__What you are asked to do__
Revise the lines beginning with the line that contains "Image resolution: width=1320 pixels, height=585" and continuing through the line that contains "[x=614, y=250]", replacing "Close" with "Dismiss" and leaving all else unchanged.

__Dataset content__
============

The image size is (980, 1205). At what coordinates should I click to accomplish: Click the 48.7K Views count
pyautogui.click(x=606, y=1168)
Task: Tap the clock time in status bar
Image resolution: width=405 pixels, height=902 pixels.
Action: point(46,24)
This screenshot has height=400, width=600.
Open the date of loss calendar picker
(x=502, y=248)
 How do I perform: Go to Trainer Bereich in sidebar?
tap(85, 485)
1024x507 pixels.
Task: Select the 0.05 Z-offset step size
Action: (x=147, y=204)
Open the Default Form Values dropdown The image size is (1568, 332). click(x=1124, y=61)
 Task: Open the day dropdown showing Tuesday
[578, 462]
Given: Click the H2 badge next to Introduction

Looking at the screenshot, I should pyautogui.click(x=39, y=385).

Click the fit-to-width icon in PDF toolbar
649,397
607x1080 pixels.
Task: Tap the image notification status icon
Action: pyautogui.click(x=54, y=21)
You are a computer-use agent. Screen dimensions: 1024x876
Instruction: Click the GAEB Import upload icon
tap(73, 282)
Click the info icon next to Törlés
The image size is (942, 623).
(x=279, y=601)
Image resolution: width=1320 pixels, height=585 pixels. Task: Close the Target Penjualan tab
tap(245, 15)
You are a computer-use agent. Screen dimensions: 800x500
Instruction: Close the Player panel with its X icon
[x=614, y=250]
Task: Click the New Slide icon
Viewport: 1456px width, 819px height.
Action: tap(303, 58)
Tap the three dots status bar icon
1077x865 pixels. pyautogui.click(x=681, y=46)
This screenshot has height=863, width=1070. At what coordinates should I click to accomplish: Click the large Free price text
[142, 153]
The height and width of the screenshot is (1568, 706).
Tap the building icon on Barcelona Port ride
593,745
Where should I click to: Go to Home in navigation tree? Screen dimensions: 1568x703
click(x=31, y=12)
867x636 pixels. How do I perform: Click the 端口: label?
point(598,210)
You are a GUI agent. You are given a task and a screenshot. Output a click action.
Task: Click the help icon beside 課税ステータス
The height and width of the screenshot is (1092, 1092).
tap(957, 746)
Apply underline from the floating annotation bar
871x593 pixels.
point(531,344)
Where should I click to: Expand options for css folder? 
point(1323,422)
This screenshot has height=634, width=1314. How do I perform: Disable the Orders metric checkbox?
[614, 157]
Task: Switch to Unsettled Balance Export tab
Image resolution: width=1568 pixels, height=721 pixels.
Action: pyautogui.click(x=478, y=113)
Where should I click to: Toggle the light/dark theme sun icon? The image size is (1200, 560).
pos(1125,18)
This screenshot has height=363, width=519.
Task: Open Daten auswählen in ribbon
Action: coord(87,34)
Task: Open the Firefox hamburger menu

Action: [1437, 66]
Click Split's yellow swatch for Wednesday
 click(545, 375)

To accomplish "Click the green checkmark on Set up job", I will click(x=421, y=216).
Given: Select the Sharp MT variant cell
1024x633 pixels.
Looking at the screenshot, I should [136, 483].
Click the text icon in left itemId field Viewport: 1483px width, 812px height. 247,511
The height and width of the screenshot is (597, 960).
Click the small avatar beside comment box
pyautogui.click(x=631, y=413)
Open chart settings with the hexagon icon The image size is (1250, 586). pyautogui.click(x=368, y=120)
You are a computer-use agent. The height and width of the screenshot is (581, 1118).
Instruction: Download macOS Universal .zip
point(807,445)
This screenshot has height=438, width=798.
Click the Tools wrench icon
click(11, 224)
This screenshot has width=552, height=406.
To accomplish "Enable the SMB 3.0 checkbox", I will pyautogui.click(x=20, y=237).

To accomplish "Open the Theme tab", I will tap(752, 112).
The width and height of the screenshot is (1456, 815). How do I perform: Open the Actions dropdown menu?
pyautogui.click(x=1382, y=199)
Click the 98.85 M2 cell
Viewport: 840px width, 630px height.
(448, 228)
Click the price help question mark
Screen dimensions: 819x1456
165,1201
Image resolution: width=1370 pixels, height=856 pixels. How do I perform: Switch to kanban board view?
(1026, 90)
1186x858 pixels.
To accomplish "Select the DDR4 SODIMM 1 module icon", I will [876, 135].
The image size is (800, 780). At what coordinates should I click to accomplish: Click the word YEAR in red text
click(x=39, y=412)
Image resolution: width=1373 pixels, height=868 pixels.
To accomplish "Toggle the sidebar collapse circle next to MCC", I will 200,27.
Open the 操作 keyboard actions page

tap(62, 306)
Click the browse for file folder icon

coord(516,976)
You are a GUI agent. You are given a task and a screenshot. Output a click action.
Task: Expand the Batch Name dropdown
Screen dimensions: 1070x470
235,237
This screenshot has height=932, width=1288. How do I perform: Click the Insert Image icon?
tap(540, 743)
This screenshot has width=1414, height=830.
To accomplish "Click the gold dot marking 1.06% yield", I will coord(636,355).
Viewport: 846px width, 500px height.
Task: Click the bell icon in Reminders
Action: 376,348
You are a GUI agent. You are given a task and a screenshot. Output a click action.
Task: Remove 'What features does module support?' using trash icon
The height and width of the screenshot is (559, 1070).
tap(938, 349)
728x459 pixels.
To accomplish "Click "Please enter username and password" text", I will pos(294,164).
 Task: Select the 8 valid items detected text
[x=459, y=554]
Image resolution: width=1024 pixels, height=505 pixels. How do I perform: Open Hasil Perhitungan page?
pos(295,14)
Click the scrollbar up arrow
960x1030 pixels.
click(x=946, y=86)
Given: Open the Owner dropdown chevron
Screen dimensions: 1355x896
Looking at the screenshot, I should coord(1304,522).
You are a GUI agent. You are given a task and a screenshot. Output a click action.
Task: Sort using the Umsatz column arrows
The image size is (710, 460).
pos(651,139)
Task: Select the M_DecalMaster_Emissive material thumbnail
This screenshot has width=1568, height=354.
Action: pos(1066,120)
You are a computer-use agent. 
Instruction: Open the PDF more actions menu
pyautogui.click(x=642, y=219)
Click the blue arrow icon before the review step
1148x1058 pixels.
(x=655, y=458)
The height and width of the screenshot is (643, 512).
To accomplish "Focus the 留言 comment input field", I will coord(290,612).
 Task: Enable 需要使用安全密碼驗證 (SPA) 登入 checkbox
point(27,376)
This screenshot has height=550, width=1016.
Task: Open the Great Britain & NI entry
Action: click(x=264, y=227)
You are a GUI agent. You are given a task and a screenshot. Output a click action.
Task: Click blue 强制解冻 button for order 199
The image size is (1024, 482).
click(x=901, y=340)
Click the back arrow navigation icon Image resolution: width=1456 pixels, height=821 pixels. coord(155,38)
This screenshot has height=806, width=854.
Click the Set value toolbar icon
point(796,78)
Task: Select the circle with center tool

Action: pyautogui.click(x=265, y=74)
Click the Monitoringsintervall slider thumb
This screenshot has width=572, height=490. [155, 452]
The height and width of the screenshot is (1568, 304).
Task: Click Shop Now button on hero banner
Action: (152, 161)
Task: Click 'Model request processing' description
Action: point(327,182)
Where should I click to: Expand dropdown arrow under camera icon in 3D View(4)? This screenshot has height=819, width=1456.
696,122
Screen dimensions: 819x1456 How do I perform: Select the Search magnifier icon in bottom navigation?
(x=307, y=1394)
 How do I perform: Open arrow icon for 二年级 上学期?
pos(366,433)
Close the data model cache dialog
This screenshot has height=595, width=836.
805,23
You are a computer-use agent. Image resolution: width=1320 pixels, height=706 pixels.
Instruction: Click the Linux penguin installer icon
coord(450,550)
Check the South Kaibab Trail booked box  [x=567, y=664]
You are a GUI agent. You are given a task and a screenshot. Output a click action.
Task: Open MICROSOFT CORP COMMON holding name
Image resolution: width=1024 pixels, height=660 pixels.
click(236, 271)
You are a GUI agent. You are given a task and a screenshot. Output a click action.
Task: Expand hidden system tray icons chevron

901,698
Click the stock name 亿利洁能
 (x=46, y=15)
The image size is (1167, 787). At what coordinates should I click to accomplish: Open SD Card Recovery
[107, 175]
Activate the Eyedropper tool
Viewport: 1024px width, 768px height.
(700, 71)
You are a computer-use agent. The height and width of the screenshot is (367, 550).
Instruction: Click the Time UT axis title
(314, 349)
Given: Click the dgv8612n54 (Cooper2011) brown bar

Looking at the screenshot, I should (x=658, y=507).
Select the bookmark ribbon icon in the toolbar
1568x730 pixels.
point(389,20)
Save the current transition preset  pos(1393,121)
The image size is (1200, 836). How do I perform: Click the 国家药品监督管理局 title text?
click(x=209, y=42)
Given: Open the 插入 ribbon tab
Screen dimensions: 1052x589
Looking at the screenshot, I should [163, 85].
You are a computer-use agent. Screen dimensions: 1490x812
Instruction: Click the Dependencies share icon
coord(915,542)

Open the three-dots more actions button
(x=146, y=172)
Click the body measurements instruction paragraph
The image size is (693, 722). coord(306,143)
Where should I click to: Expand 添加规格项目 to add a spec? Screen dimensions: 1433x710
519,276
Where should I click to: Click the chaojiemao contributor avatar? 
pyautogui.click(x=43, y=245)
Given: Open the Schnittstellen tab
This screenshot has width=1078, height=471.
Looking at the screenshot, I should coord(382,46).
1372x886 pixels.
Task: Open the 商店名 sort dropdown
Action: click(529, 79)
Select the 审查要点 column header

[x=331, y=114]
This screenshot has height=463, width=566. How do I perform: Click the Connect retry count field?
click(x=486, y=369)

============

__Solution for this problem__
Image resolution: width=1320 pixels, height=585 pixels. Task: Dismiss the Target Penjualan tab
tap(245, 15)
You are a computer-use agent. Screen dimensions: 800x500
Instruction: Dismiss the Player panel with its X icon
[x=614, y=250]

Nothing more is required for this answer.